==== DATA

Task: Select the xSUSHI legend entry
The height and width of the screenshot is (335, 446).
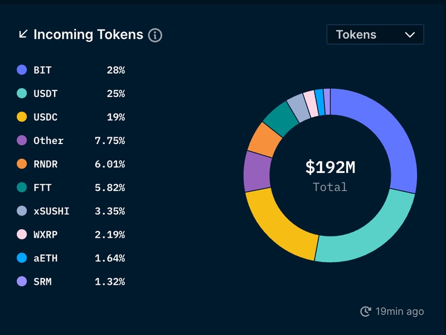Action: coord(51,211)
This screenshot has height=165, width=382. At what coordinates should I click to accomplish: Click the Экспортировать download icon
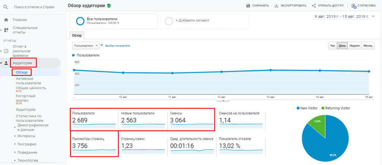(x=276, y=6)
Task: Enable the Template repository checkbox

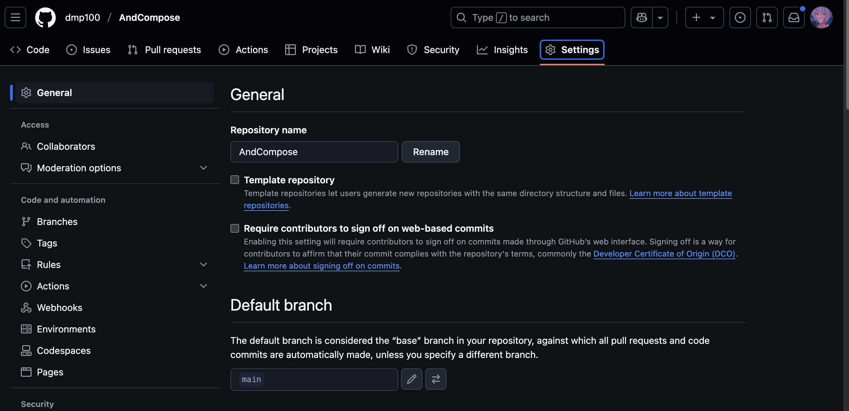Action: click(x=235, y=180)
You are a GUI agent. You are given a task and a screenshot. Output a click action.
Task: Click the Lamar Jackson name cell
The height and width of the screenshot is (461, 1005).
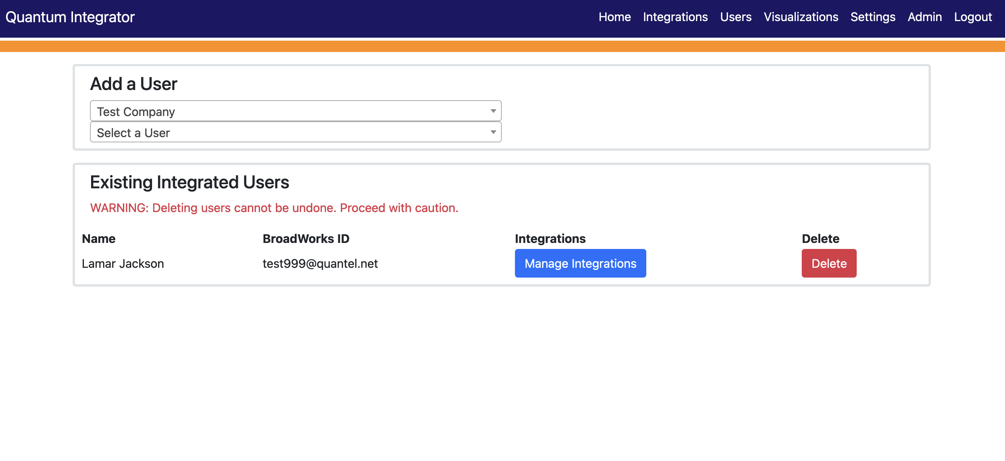pos(123,264)
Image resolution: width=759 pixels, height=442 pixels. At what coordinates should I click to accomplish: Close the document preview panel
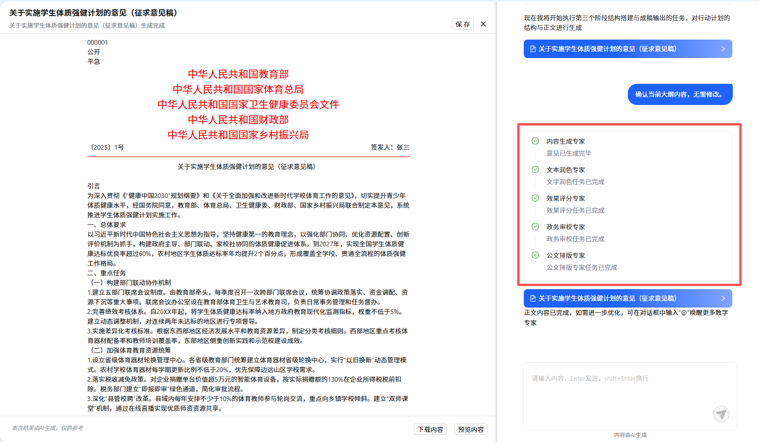pos(483,24)
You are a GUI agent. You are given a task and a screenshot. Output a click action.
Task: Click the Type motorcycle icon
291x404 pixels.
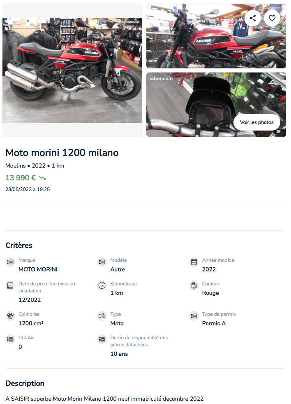coord(102,315)
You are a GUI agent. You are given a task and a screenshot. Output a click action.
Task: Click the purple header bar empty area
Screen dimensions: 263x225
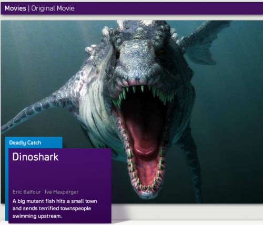point(167,8)
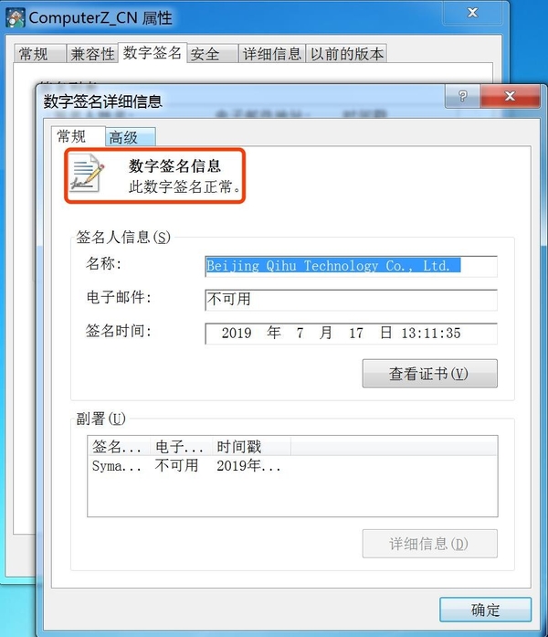Click the 时间戳 column header
Screen dimensions: 548x637
click(252, 447)
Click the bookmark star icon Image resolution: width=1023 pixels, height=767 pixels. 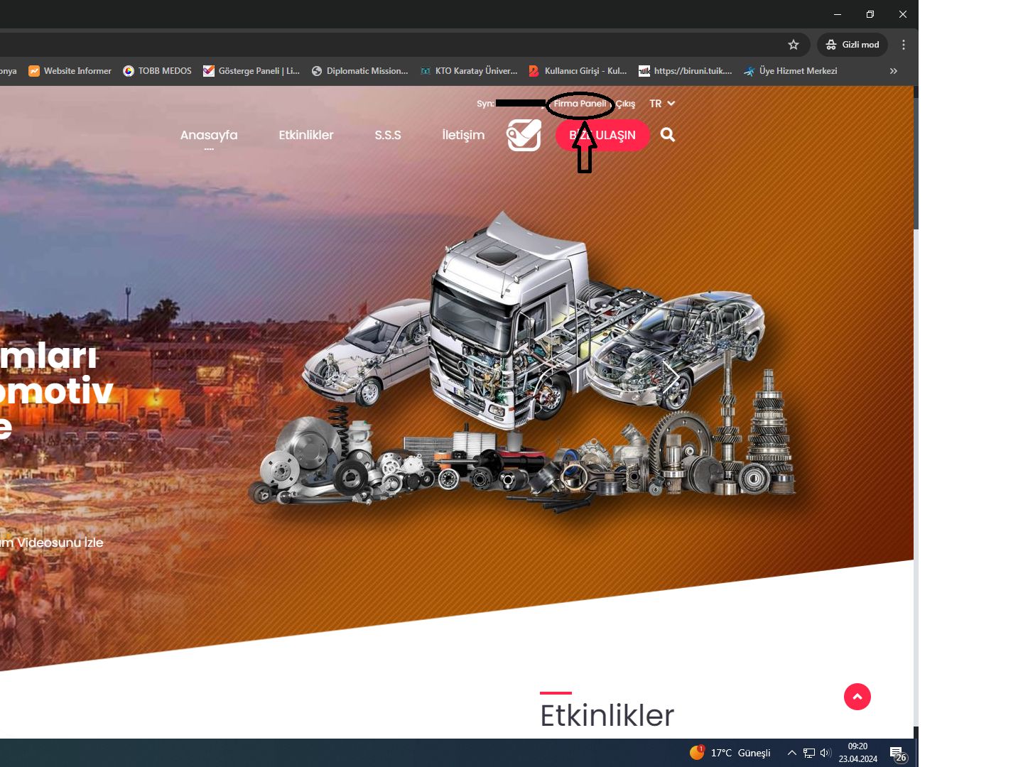click(794, 45)
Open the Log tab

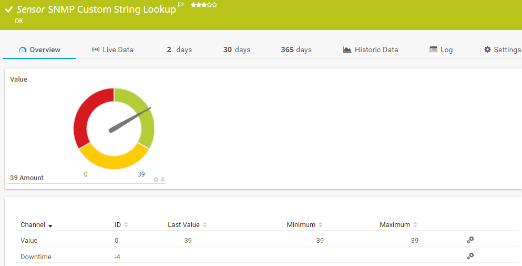coord(441,50)
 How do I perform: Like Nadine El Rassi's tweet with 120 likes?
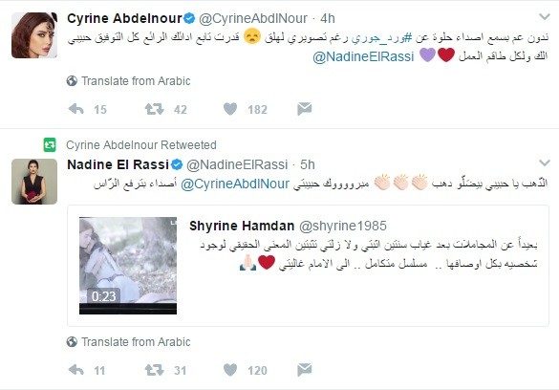pyautogui.click(x=230, y=370)
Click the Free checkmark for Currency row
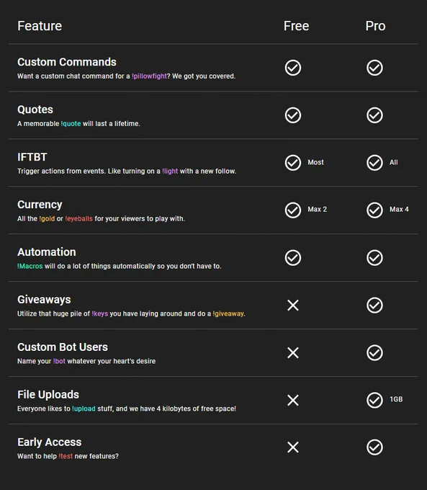 (293, 210)
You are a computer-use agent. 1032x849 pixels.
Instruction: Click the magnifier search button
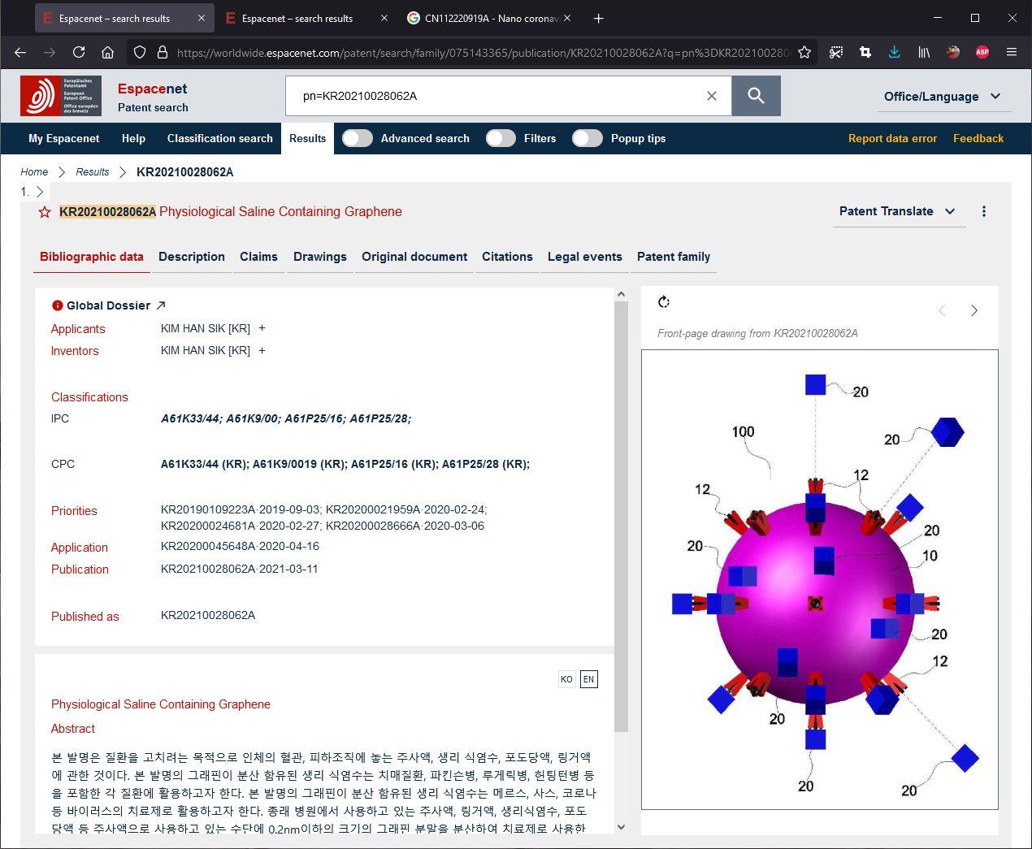pyautogui.click(x=756, y=96)
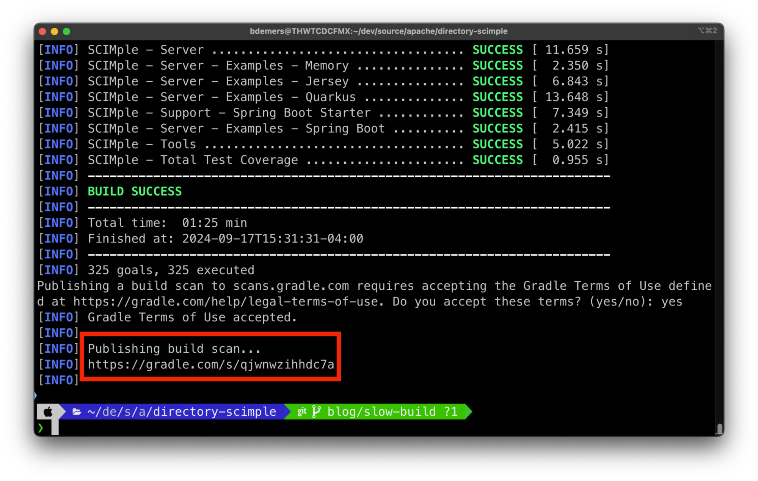Image resolution: width=758 pixels, height=481 pixels.
Task: Click the ⌥⌘2 shortcut indicator in the title bar
Action: (x=708, y=30)
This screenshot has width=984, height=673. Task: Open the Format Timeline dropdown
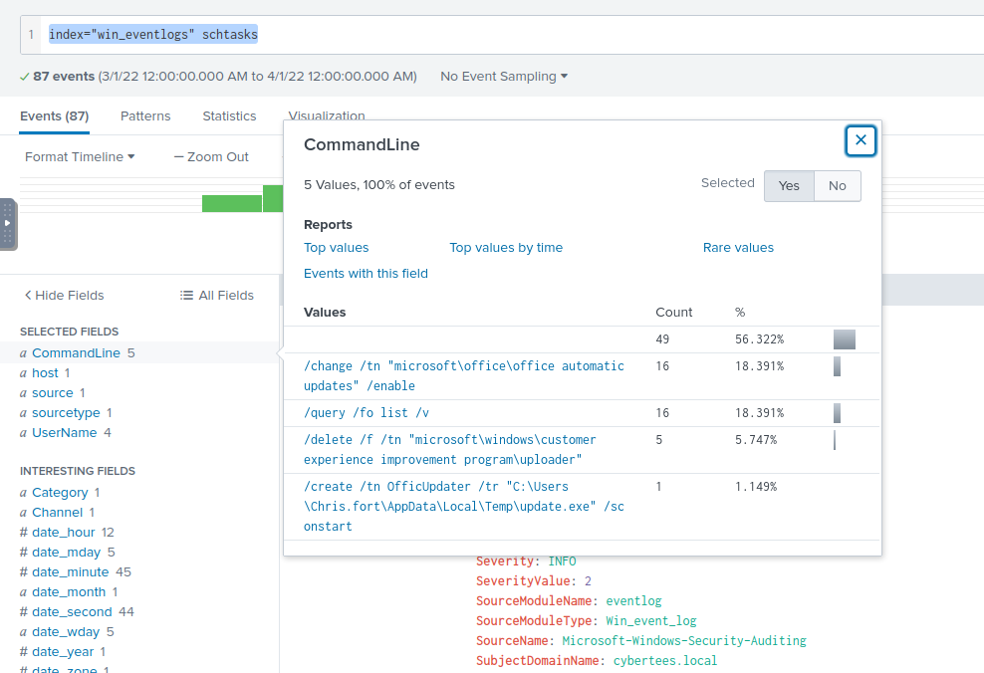click(79, 156)
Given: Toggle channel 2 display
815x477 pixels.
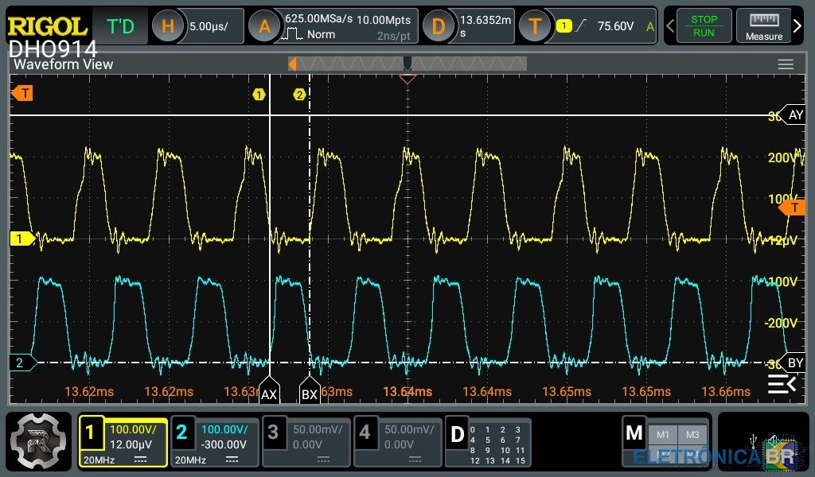Looking at the screenshot, I should [x=214, y=441].
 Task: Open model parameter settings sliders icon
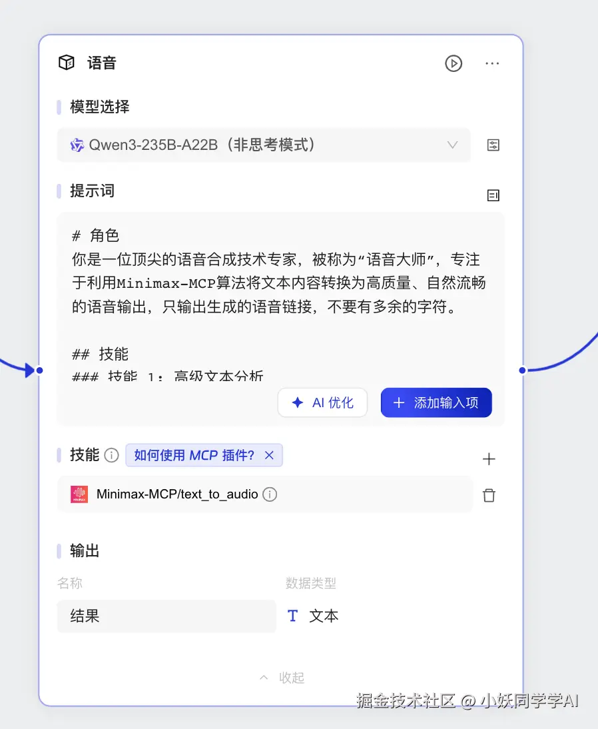click(x=493, y=145)
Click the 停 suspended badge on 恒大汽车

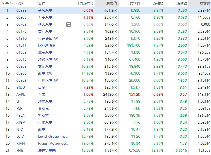tap(68, 25)
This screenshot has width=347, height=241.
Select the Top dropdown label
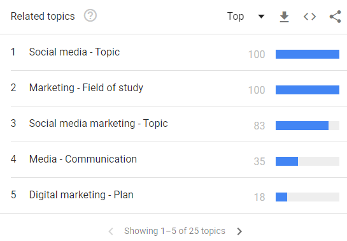[236, 17]
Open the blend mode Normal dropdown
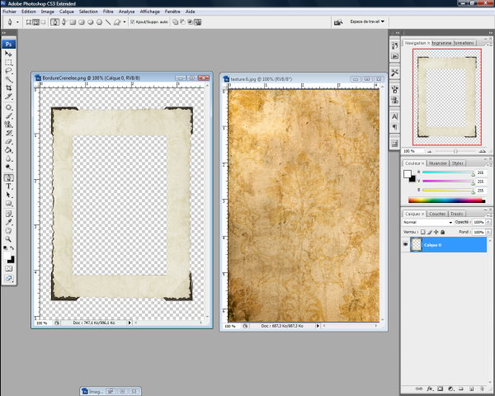Screen dimensions: 495x396 (x=427, y=223)
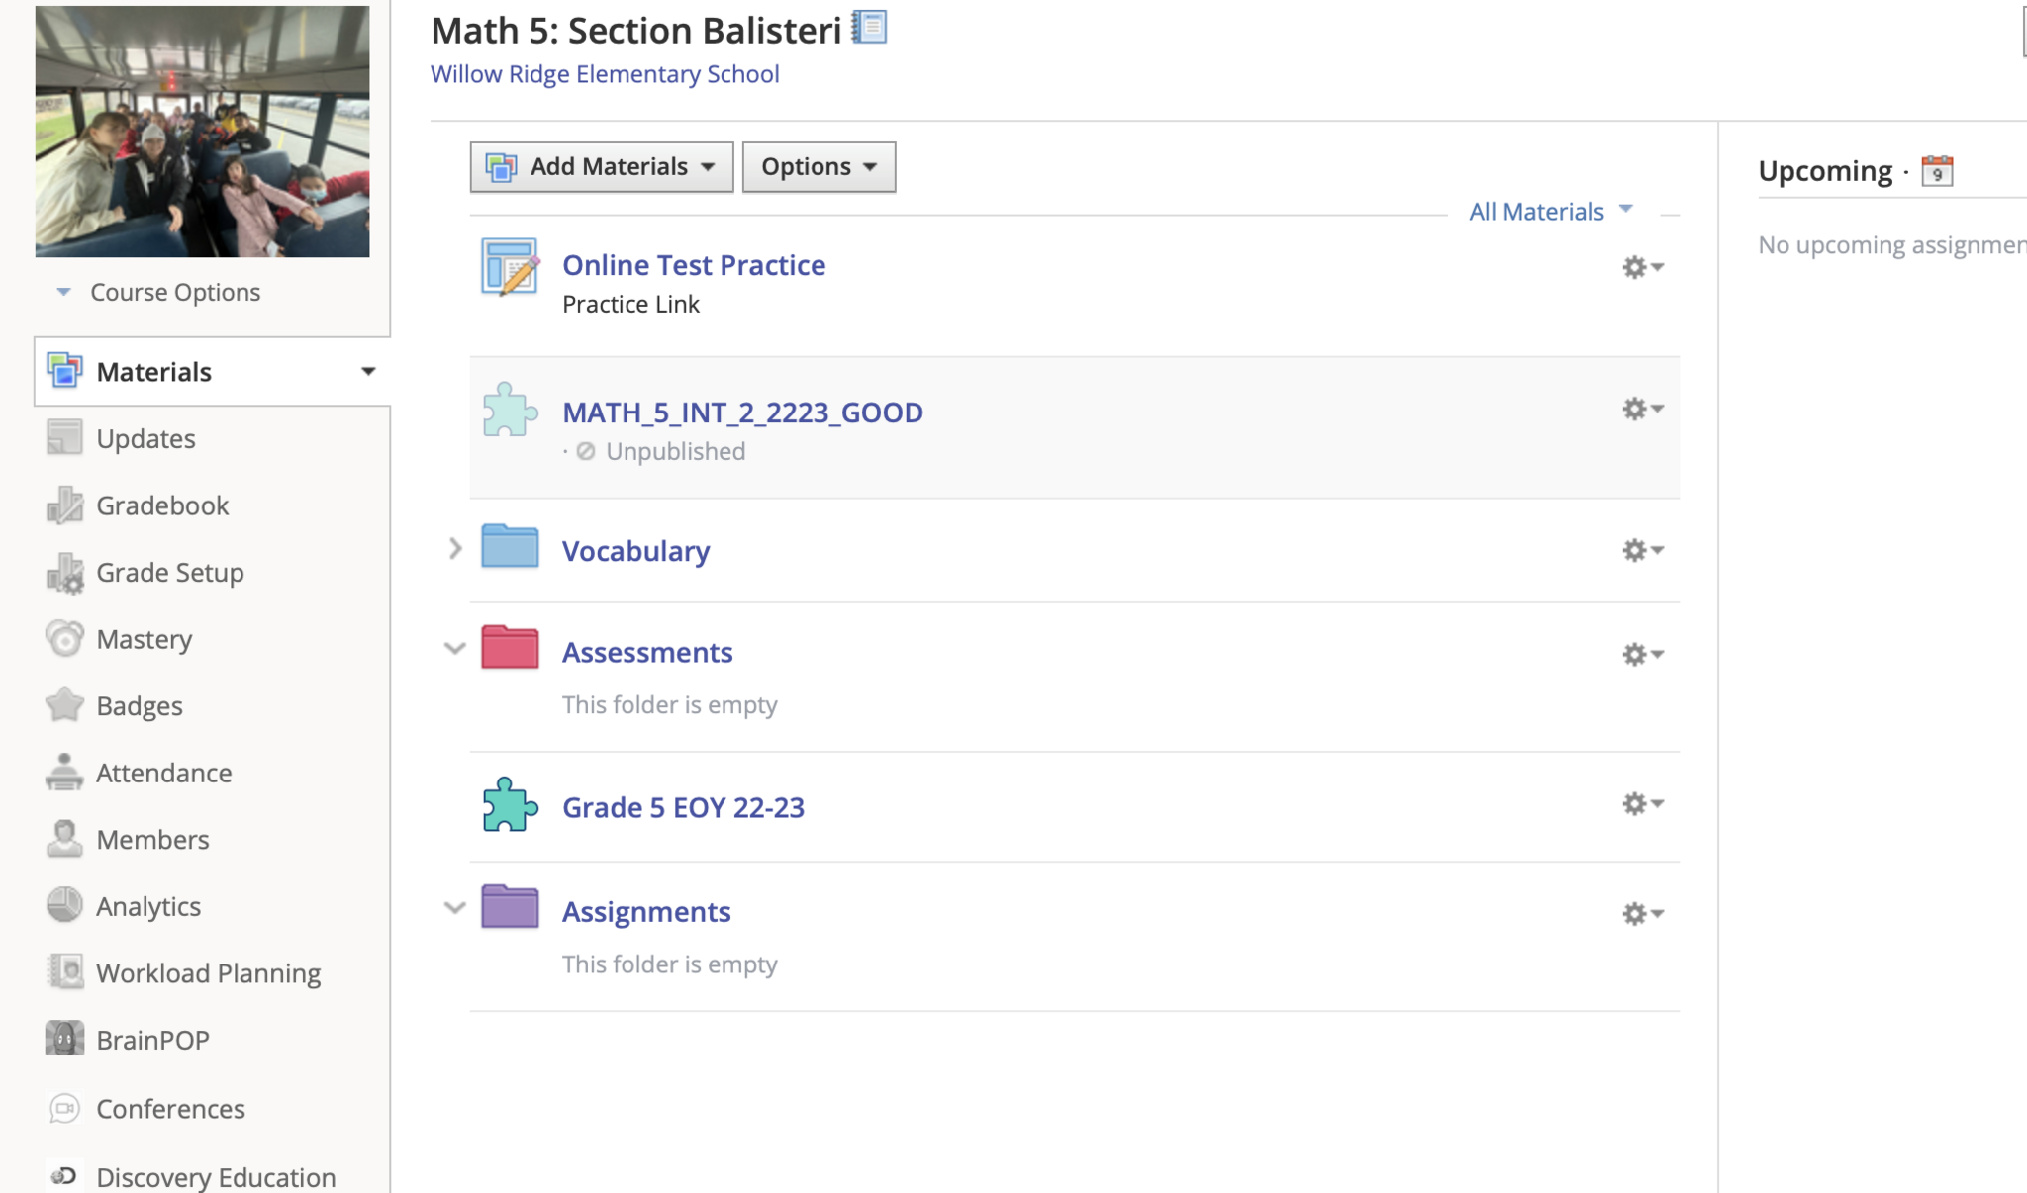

========

— TASK DIRECTIONS —
Can you edit the part of the items that opens with the line containing "How do I perform: Like" and closes with the line containing "Action: (x=708, y=30)" so that "magnifier" becomes "magnifying glass" with nothing else changed, and give back only those lines without the pictures?

— FULL RESPONSE —
 How do I perform: Like Nadine El Rassi's tweet with 120 likes?
pyautogui.click(x=230, y=370)
Click the Free checkmark for Currency row
 (293, 210)
You are a computer-use agent. 1032x849 pixels.
Instruction: Click the magnifying glass search button
pyautogui.click(x=756, y=96)
Image resolution: width=758 pixels, height=481 pixels.
Task: Click the ⌥⌘2 shortcut indicator in the title bar
Action: (x=708, y=30)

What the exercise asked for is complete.